━━━ Dataset content ━━━

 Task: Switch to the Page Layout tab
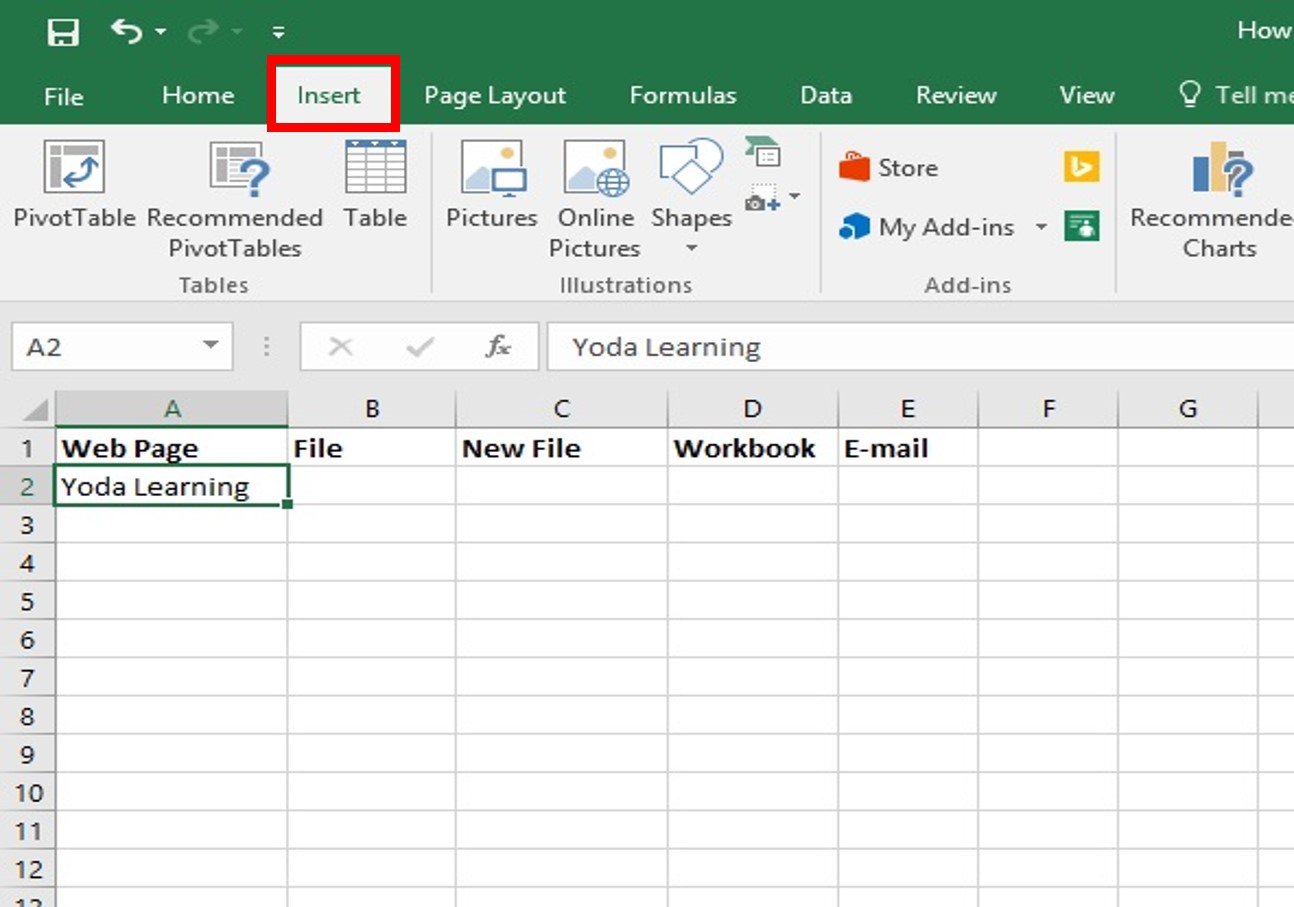point(495,96)
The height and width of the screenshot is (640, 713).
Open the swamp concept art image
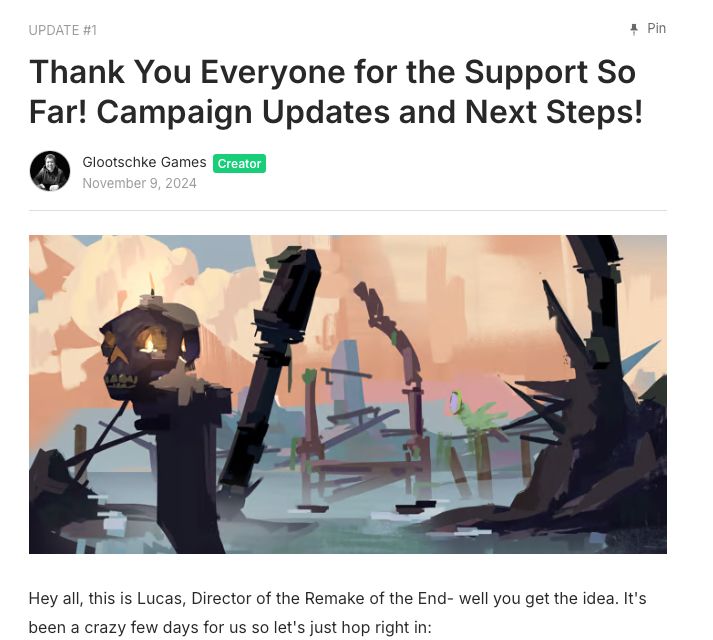(x=348, y=394)
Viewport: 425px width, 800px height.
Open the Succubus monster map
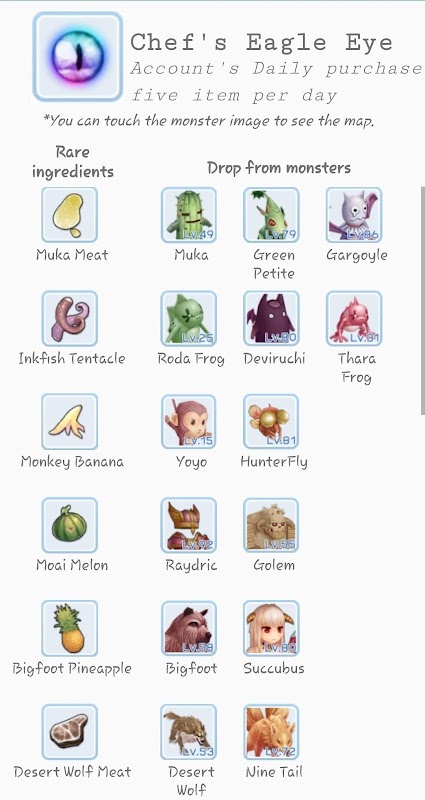click(x=271, y=628)
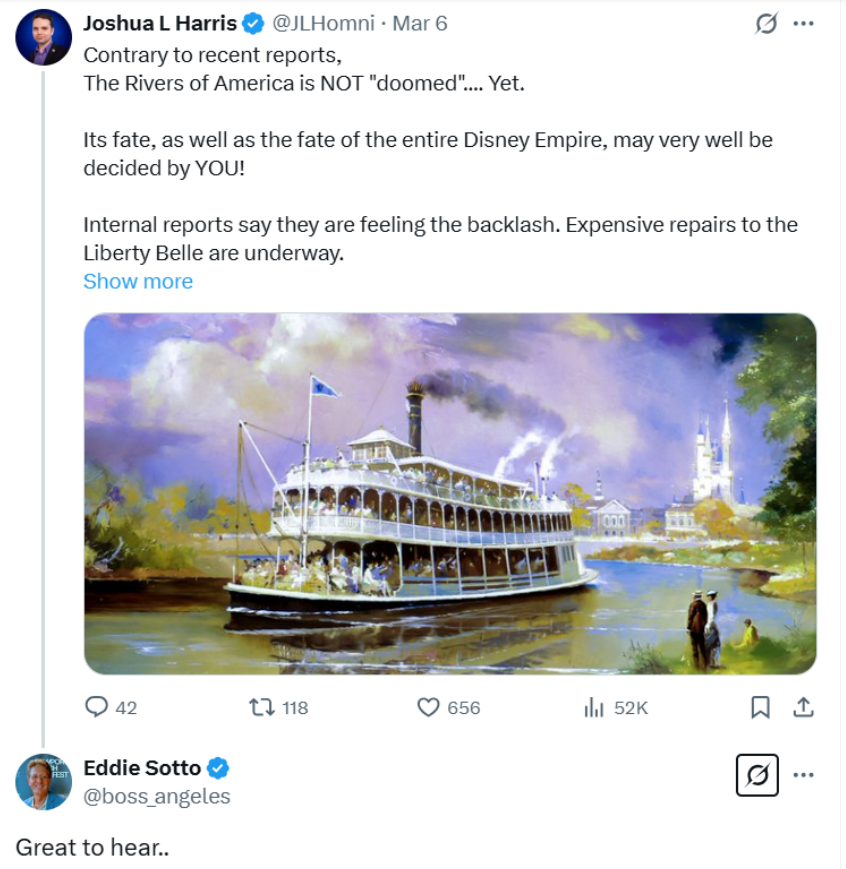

━━━

Task goal » Retype the records above exactly. Leave the pictures out.

Response below »
 Task: Switch to the Page Layout tab
point(495,96)
The height and width of the screenshot is (640, 713).
Open the swamp concept art image
(x=348, y=394)
Viewport: 425px width, 800px height.
Open the Succubus monster map
click(x=271, y=628)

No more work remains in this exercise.